- Opening Delimiter -

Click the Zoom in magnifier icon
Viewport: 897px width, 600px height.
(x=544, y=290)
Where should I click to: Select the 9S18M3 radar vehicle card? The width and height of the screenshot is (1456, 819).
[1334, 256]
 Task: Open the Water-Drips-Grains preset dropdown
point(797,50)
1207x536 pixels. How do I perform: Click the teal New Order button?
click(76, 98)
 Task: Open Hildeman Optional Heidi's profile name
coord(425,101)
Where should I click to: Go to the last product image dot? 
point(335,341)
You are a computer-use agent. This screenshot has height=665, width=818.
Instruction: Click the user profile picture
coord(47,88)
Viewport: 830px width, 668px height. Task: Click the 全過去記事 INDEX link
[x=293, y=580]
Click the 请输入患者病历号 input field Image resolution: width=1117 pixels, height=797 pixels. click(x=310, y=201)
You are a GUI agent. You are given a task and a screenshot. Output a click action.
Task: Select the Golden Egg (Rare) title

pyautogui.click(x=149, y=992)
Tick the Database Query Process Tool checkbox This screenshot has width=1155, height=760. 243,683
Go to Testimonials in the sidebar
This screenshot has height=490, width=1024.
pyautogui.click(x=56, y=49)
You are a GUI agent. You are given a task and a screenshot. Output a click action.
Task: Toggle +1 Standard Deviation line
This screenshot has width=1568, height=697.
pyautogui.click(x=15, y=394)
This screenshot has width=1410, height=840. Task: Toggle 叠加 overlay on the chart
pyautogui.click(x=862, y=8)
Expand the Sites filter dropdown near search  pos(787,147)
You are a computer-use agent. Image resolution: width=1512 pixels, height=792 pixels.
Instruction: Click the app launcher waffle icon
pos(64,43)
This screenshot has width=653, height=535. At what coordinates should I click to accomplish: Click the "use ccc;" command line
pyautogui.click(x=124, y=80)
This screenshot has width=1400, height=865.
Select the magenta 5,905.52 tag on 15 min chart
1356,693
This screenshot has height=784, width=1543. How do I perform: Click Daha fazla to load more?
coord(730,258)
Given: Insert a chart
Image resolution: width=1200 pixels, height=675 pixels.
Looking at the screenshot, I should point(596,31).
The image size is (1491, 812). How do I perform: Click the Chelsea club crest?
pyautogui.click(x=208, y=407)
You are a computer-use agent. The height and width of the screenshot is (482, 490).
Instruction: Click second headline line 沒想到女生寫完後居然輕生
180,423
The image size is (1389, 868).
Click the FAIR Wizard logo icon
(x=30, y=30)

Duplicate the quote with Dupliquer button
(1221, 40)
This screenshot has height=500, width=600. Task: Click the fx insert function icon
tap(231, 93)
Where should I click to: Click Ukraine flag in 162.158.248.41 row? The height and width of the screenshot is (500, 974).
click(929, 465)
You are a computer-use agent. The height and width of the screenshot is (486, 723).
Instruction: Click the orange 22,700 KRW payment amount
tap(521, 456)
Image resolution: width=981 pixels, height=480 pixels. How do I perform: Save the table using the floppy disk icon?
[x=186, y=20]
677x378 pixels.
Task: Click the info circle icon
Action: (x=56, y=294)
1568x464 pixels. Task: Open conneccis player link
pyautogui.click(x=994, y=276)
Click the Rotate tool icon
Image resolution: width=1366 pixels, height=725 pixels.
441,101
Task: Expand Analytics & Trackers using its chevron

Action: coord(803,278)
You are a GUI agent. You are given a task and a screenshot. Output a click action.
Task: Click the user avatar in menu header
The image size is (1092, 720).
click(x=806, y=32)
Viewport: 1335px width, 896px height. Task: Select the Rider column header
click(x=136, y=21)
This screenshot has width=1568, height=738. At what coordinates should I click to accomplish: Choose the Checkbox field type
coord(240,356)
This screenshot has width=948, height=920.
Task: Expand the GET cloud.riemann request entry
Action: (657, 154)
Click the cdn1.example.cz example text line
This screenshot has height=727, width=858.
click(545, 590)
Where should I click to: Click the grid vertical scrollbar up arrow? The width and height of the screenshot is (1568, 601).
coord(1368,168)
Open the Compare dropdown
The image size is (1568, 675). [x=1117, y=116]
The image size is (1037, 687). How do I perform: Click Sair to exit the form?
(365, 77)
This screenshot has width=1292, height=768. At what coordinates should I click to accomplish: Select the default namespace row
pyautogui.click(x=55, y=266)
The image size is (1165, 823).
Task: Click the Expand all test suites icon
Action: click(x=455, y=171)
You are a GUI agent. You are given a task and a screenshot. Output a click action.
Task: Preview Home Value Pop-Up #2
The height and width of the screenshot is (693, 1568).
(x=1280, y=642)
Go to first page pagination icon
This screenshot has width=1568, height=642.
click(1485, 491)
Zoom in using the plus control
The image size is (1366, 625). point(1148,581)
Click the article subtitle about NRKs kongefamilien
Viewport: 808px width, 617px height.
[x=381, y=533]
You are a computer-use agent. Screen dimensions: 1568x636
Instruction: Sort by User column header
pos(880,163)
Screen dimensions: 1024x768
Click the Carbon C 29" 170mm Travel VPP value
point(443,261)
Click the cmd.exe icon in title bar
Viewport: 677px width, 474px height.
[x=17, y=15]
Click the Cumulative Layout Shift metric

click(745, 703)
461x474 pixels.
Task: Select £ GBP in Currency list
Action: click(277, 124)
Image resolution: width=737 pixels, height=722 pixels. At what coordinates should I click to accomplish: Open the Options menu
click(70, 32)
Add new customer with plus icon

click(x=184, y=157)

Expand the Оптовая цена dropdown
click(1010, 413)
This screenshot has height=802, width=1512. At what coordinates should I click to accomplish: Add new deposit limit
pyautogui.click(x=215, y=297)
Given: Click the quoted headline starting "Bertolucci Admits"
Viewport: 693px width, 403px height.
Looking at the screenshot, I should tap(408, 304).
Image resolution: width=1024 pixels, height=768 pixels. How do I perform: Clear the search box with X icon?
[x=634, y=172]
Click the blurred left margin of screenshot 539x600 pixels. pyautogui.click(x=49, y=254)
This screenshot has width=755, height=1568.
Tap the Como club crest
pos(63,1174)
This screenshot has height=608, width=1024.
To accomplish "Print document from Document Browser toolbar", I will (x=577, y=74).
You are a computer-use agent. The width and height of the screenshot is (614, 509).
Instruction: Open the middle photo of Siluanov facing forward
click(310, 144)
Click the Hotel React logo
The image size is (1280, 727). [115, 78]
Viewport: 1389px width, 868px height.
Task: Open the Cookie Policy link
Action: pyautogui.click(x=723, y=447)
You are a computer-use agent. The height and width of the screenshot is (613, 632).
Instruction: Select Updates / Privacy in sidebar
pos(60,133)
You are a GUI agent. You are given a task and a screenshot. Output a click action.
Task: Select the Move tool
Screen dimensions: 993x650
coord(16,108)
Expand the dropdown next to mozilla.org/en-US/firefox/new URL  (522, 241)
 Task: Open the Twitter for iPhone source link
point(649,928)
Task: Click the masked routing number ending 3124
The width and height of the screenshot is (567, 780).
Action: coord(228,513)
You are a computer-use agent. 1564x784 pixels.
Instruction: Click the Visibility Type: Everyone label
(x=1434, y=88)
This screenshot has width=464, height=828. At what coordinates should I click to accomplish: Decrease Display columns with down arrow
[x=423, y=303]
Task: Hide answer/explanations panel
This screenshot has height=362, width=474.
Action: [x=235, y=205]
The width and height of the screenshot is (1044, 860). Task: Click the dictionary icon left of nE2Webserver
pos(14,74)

- Closing Delimiter -

- **Exercise description**:
In full and without alteration, write out the data above.

- **Exercise response**:
Click the Zoom in magnifier icon
Viewport: 897px width, 600px height.
(x=544, y=290)
Where should I click to: Select the 9S18M3 radar vehicle card? The width and height of the screenshot is (1456, 819).
[1334, 256]
 Task: Open the Water-Drips-Grains preset dropdown
point(797,50)
1207x536 pixels. How do I perform: Click the teal New Order button?
click(76, 98)
 Task: Open Hildeman Optional Heidi's profile name
coord(425,101)
Where should I click to: Go to the last product image dot? 
point(335,341)
You are a computer-use agent. This screenshot has height=665, width=818.
Instruction: Click the user profile picture
coord(47,88)
Viewport: 830px width, 668px height. Task: Click the 全過去記事 INDEX link
[x=293, y=580]
Click the 请输入患者病历号 input field Image resolution: width=1117 pixels, height=797 pixels. click(x=310, y=201)
You are a GUI agent. You are given a task and a screenshot. Output a click action.
Task: Select the Golden Egg (Rare) title

pyautogui.click(x=149, y=992)
Tick the Database Query Process Tool checkbox This screenshot has width=1155, height=760. 243,683
Go to Testimonials in the sidebar
This screenshot has height=490, width=1024.
pyautogui.click(x=56, y=49)
You are a GUI agent. You are given a task and a screenshot. Output a click action.
Task: Toggle +1 Standard Deviation line
This screenshot has width=1568, height=697.
pyautogui.click(x=15, y=394)
This screenshot has width=1410, height=840. Task: Toggle 叠加 overlay on the chart
pyautogui.click(x=862, y=8)
Expand the Sites filter dropdown near search  pos(787,147)
You are a computer-use agent. Image resolution: width=1512 pixels, height=792 pixels.
Instruction: Click the app launcher waffle icon
pos(64,43)
This screenshot has width=653, height=535. At what coordinates should I click to accomplish: Click the "use ccc;" command line
pyautogui.click(x=124, y=80)
This screenshot has width=1400, height=865.
Select the magenta 5,905.52 tag on 15 min chart
1356,693
This screenshot has height=784, width=1543. How do I perform: Click Daha fazla to load more?
coord(730,258)
Given: Insert a chart
Image resolution: width=1200 pixels, height=675 pixels.
Looking at the screenshot, I should point(596,31).
The image size is (1491, 812). How do I perform: Click the Chelsea club crest?
pyautogui.click(x=208, y=407)
You are a computer-use agent. The height and width of the screenshot is (482, 490).
Instruction: Click second headline line 沒想到女生寫完後居然輕生
180,423
The image size is (1389, 868).
Click the FAIR Wizard logo icon
(x=30, y=30)

Duplicate the quote with Dupliquer button
(1221, 40)
This screenshot has height=500, width=600. Task: Click the fx insert function icon
tap(231, 93)
Where should I click to: Click Ukraine flag in 162.158.248.41 row? The height and width of the screenshot is (500, 974).
click(929, 465)
You are a computer-use agent. The height and width of the screenshot is (486, 723).
Instruction: Click the orange 22,700 KRW payment amount
tap(521, 456)
Image resolution: width=981 pixels, height=480 pixels. How do I perform: Save the table using the floppy disk icon?
[x=186, y=20]
677x378 pixels.
Task: Click the info circle icon
Action: (x=56, y=294)
1568x464 pixels. Task: Open conneccis player link
pyautogui.click(x=994, y=276)
Click the Rotate tool icon
Image resolution: width=1366 pixels, height=725 pixels.
441,101
Task: Expand Analytics & Trackers using its chevron

Action: coord(803,278)
You are a GUI agent. You are given a task and a screenshot. Output a click action.
Task: Click the user avatar in menu header
The image size is (1092, 720).
click(x=806, y=32)
Viewport: 1335px width, 896px height. Task: Select the Rider column header
click(x=136, y=21)
This screenshot has width=1568, height=738. At what coordinates should I click to accomplish: Choose the Checkbox field type
coord(240,356)
This screenshot has width=948, height=920.
Task: Expand the GET cloud.riemann request entry
Action: (657, 154)
Click the cdn1.example.cz example text line
This screenshot has height=727, width=858.
click(545, 590)
Where should I click to: Click the grid vertical scrollbar up arrow? The width and height of the screenshot is (1568, 601).
coord(1368,168)
Open the Compare dropdown
The image size is (1568, 675). [x=1117, y=116]
The image size is (1037, 687). How do I perform: Click Sair to exit the form?
(365, 77)
This screenshot has width=1292, height=768. At what coordinates should I click to accomplish: Select the default namespace row
pyautogui.click(x=55, y=266)
The image size is (1165, 823).
Task: Click the Expand all test suites icon
Action: click(x=455, y=171)
You are a GUI agent. You are given a task and a screenshot. Output a click action.
Task: Preview Home Value Pop-Up #2
The height and width of the screenshot is (693, 1568).
(x=1280, y=642)
Go to first page pagination icon
This screenshot has width=1568, height=642.
click(1485, 491)
Zoom in using the plus control
The image size is (1366, 625). point(1148,581)
Click the article subtitle about NRKs kongefamilien
Viewport: 808px width, 617px height.
[x=381, y=533]
You are a computer-use agent. Screen dimensions: 1568x636
Instruction: Sort by User column header
pos(880,163)
Screen dimensions: 1024x768
Click the Carbon C 29" 170mm Travel VPP value
point(443,261)
Click the cmd.exe icon in title bar
Viewport: 677px width, 474px height.
[x=17, y=15]
Click the Cumulative Layout Shift metric

click(745, 703)
461x474 pixels.
Task: Select £ GBP in Currency list
Action: click(277, 124)
Image resolution: width=737 pixels, height=722 pixels. At what coordinates should I click to accomplish: Open the Options menu
click(70, 32)
Add new customer with plus icon

click(x=184, y=157)

Expand the Оптовая цена dropdown
click(1010, 413)
This screenshot has height=802, width=1512. At what coordinates should I click to accomplish: Add new deposit limit
pyautogui.click(x=215, y=297)
Given: Click the quoted headline starting "Bertolucci Admits"
Viewport: 693px width, 403px height.
Looking at the screenshot, I should tap(408, 304).
Image resolution: width=1024 pixels, height=768 pixels. How do I perform: Clear the search box with X icon?
[x=634, y=172]
Click the blurred left margin of screenshot 539x600 pixels. pyautogui.click(x=49, y=254)
This screenshot has width=755, height=1568.
Tap the Como club crest
pos(63,1174)
This screenshot has height=608, width=1024.
To accomplish "Print document from Document Browser toolbar", I will (x=577, y=74).
You are a computer-use agent. The width and height of the screenshot is (614, 509).
Instruction: Open the middle photo of Siluanov facing forward
click(310, 144)
Click the Hotel React logo
The image size is (1280, 727). [115, 78]
Viewport: 1389px width, 868px height.
Task: Open the Cookie Policy link
Action: pyautogui.click(x=723, y=447)
You are a computer-use agent. The height and width of the screenshot is (613, 632).
Instruction: Select Updates / Privacy in sidebar
pos(60,133)
You are a GUI agent. You are given a task and a screenshot. Output a click action.
Task: Select the Move tool
Screen dimensions: 993x650
coord(16,108)
Expand the dropdown next to mozilla.org/en-US/firefox/new URL  (522, 241)
 Task: Open the Twitter for iPhone source link
point(649,928)
Task: Click the masked routing number ending 3124
The width and height of the screenshot is (567, 780).
Action: coord(228,513)
You are a computer-use agent. 1564x784 pixels.
Instruction: Click the Visibility Type: Everyone label
(x=1434, y=88)
This screenshot has width=464, height=828. At what coordinates should I click to accomplish: Decrease Display columns with down arrow
[x=423, y=303]
Task: Hide answer/explanations panel
This screenshot has height=362, width=474.
Action: [x=235, y=205]
The width and height of the screenshot is (1044, 860). Task: Click the dictionary icon left of nE2Webserver
pos(14,74)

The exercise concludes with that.